Fig 5. TLR2-Responding Cells are CD25^- and FoxP3^- effector/memory T cells.

In order to identify the TCR/TLR2 responding populations, cells isolated from WT, FoxP3-reporter, or IL-10/FoxP3-dual reporter mice were purified by FACS into varied populations, stimulated as before for 3 days and analyzed by IL-10 ELISA (A-D) or by flow cytometry (E-G).

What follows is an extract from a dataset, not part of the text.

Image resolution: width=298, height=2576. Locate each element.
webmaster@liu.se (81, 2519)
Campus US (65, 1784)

Neither CD25⁺ (A), regulatory FoxP3⁺ (B), nor naïve CD62L⁺CD44^- (C) CD4⁺ T cells produced IL-10 in response to stimulation, whereas CD25^-, FoxP3^- and CD62L^-CD44⁺ antigen experienced CD4⁺ T cells showed IL-10 synergy in response to TCR/TLR2 co-stimulation. (D) Post-stimulation analysis at day 3 of CD4⁺ and CD4⁺FoxP3^- T cells showed a modest 10% induction of FoxP3 expression upon P3C stimulation, but only 5% of cells expressed FoxP3 under synergistic IL-10-producing conditions (αCD3+P3C). (E) After stimulation, dual reporter CD4⁺ T cells were analyzed by flow cytometry. CD4⁺ cells showed an increase in the number of IL-10⁺/GFP⁺ T cells (E, left), and among these cells, the addition of P3C selectively increased the number of IL-10⁺FoxP3^- cells (E, right, arrow). Quantitation of the percentage (F) and MFI (G) of CD4⁺FoxP3^-IL-10⁺ among all CD4⁺ T cells (n = 5) is shown. All data are n≥3, unless otherwise noted; *p<0.05; #p>0.05.